*** Begin section ***
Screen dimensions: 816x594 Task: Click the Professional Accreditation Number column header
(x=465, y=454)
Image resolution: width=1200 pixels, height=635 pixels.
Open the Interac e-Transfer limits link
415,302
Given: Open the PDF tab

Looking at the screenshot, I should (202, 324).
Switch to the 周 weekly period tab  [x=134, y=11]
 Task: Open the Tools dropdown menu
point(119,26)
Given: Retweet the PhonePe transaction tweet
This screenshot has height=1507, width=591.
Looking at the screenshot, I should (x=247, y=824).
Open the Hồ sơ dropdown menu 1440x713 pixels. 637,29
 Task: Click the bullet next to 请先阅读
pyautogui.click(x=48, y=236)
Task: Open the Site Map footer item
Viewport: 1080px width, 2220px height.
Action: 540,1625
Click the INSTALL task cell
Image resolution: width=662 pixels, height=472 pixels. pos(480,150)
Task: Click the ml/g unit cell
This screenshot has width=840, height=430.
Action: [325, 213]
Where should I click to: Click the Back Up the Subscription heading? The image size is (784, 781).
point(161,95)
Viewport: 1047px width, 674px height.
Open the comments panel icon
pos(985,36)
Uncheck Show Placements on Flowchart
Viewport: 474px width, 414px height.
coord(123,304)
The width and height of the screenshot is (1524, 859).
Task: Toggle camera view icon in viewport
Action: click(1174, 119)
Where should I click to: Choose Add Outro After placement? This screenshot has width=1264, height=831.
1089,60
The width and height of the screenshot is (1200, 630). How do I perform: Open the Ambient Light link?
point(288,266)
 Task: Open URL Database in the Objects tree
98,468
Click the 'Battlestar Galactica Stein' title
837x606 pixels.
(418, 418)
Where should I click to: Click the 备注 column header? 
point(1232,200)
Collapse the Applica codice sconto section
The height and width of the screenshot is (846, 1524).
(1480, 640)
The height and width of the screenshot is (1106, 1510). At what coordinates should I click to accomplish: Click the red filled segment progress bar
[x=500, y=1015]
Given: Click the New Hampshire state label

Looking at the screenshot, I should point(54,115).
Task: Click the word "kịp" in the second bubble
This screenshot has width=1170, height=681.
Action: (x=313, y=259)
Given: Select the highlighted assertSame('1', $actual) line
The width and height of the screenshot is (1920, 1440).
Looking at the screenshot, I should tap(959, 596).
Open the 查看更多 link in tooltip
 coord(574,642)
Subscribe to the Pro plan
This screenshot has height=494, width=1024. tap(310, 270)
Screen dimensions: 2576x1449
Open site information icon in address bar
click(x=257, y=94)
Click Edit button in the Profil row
*** End section ***
■ Work task: Would you please copy, word for word, everything above from the line containing "Switch to the" down to the line containing "Open the Hồ", those two lines included?

■ Answer area:
Switch to the 周 weekly period tab  [x=134, y=11]
 Task: Open the Tools dropdown menu
point(119,26)
Given: Retweet the PhonePe transaction tweet
This screenshot has height=1507, width=591.
Looking at the screenshot, I should (x=247, y=824).
Open the Hồ sơ dropdown menu 1440x713 pixels. 637,29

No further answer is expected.